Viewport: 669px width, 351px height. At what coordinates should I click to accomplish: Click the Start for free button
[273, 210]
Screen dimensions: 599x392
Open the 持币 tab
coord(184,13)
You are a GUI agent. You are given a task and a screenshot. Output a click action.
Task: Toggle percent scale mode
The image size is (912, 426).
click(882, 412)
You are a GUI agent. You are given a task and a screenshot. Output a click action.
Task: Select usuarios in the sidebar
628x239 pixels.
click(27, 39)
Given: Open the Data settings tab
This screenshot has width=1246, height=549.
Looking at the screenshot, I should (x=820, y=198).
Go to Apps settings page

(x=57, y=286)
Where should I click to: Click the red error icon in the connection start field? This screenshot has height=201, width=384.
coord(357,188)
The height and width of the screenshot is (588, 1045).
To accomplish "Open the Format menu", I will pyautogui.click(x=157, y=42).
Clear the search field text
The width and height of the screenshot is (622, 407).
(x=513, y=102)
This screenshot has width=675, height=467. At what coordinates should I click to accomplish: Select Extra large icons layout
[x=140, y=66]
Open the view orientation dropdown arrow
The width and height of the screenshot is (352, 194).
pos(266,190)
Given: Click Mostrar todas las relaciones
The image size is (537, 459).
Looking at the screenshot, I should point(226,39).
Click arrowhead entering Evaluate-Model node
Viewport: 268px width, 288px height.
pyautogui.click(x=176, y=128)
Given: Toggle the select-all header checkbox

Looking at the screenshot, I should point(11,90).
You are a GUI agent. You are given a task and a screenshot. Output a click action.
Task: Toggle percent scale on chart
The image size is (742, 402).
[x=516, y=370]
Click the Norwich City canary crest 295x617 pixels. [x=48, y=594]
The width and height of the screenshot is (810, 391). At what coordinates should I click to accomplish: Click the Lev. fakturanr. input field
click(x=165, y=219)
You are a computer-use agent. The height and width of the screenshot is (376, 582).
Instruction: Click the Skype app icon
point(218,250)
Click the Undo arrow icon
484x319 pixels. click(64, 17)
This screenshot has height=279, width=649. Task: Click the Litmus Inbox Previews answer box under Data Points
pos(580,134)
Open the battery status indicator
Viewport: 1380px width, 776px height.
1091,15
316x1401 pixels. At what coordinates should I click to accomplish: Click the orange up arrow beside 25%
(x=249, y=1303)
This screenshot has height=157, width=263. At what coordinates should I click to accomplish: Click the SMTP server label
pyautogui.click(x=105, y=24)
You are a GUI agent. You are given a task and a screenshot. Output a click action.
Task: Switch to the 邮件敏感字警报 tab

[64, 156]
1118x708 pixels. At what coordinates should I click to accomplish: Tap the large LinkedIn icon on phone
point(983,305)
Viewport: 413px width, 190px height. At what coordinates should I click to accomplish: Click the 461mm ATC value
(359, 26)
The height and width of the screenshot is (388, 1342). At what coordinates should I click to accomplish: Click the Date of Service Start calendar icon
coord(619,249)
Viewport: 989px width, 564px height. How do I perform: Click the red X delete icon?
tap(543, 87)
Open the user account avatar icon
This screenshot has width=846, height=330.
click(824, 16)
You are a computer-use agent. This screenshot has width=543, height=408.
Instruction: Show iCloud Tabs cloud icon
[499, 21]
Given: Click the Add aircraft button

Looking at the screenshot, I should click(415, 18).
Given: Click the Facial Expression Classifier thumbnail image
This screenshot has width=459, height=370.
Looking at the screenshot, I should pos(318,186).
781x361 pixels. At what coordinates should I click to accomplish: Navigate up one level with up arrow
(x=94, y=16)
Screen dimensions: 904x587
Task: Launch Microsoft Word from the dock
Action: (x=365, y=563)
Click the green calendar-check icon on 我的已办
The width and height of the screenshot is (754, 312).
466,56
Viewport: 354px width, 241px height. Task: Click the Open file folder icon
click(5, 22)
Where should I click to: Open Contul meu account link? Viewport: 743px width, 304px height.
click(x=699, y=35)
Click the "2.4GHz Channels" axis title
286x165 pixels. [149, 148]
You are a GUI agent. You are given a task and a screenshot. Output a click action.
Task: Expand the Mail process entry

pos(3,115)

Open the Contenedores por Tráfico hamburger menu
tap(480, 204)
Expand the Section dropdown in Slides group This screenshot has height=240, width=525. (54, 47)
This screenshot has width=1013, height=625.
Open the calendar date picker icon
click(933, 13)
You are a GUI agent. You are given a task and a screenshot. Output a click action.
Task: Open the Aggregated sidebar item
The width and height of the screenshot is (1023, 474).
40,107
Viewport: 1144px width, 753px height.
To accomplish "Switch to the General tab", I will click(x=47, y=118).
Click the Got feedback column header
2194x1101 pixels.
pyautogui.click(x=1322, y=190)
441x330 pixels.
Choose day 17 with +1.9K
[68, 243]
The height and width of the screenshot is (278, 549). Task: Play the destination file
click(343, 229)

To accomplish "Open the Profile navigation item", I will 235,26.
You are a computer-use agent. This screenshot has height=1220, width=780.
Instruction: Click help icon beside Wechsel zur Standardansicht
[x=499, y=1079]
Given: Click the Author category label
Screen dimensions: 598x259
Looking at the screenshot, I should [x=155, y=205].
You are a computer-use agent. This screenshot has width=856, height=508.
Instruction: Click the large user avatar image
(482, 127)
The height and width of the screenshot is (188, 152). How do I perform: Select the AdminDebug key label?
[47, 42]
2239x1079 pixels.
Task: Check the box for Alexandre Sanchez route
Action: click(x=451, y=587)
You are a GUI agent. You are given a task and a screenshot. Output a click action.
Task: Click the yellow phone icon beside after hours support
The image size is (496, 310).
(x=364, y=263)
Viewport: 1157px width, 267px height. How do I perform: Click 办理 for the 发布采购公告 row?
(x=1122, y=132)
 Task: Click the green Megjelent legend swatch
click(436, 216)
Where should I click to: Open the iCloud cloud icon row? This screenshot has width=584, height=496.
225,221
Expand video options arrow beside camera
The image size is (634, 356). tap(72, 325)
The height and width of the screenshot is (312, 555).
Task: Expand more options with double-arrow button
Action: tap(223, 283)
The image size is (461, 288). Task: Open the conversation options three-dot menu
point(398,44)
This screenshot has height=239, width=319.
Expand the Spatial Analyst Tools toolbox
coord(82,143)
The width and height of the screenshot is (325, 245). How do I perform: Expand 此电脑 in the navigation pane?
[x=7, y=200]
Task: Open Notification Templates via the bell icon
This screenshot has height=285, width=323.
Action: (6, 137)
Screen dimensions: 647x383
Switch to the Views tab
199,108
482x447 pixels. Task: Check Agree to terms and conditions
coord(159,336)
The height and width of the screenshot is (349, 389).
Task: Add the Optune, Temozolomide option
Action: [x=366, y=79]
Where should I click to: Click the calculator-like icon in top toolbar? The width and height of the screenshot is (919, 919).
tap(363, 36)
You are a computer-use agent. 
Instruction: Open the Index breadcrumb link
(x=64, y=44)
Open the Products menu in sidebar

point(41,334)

::::

Reproduce the items starting with the line that contains "Given: Click the Add aircraft button" and going on through the line that contains "click(5, 22)", changing "Given" to "Instruction" and leaving everything else unaltered.

* **Completed task**
Instruction: Click the Add aircraft button

Looking at the screenshot, I should click(415, 18).
Instruction: Click the Facial Expression Classifier thumbnail image
This screenshot has width=459, height=370.
Looking at the screenshot, I should pos(318,186).
781x361 pixels. At what coordinates should I click to accomplish: Navigate up one level with up arrow
(x=94, y=16)
Screen dimensions: 904x587
Task: Launch Microsoft Word from the dock
Action: (x=365, y=563)
Click the green calendar-check icon on 我的已办
The width and height of the screenshot is (754, 312).
466,56
Viewport: 354px width, 241px height. Task: Click the Open file folder icon
click(5, 22)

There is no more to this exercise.